Monday, April 6, 1998  

The Real Cause of Cuba's Poverty

Since 1960, the United States has imposed an almost total embargo on trade with Cuba by Americans. The initial purpose of the embargo was to punish Cuban Dictator Fidel Castro for seizing American-owned assets in Cuba. At the time, almost 70 percent of all Cuban exports, four-fifths of which was sugar, went to the U.S. However, many observers believe that the embargo actually helped push Castro into the arms of the Soviet Union, which came to his aid in the wake of the embargo.

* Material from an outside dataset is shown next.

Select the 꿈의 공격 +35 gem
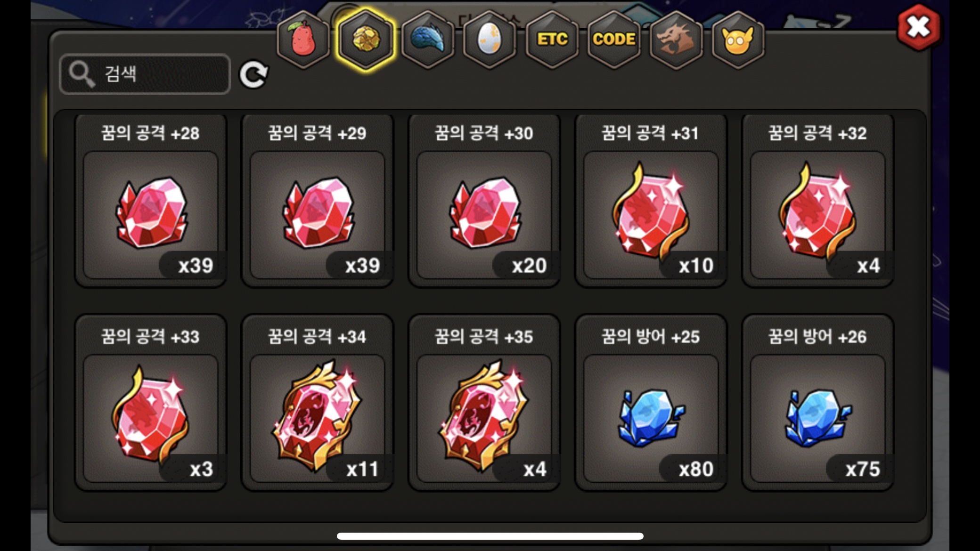980x551 pixels. pyautogui.click(x=484, y=403)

In the 1970s and 1980s, the embargo was maintained to retaliate against Cuba's support for Communist revolutionaries in Latin America and elsewhere. With the collapse of world Communism in the 1990s, however, Cuba has ceased its provocations. As a result, many people are now asking whether it is time to end the Cuban embargo.

Ironically, the main beneficiary of the Cuban embargo is Castro himself, who has a convenient scapegoat to blame for the failure of his economic policies. Cuba still practices centralized economic planning and prohibits private ownership of property, leading to stagnant growth. This, rather than the U.S. embargo, is the real cause of Cuba's poverty, which is well documented in a recent report from the State Department's Bureau of Inter-American Affairs (available at http://www.state.gov).

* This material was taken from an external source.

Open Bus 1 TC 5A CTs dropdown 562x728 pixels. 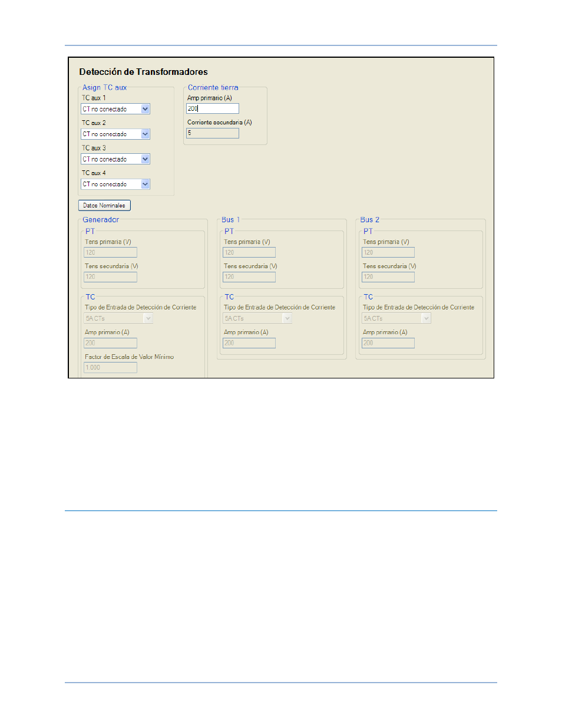pyautogui.click(x=257, y=318)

According to the report, Cuba was one of the most well developed countries in the world in 1959. Today it is one of the least, lagging behind even some of the poorer countries of Latin America.

  • Daily food consumption in Cuba, as measured by calorie intake, has fallen 16 percent since Castro took power and is now well below other Latin American countries (see figure).

  • Telephones, radios and autos per capita have remained at pre-Castro levels, while rising sharply almost everywhere else.

  • Cubans' health and literacy are high, it is true, but they were already high before Castro.

Thus the State Department report concludes, "Cuba has at best maintained what were already high levels of development in health and education, but at an extraordinary cost to the overall welfare of the Cuban people."

The Organization of American States, which originally supported the Cuban embargo, lifted its sanctions in 1975. Since then, trade and commerce between Cuba and the rest of Latin America has grown steadily. In practice, this means that the only people now suffering from the embargo are American businessmen and investors who are deprived of the opportunity to profit from trade with Cuba.

There is no longer any real rationale for the Cuban embargo. It is time to ditch it.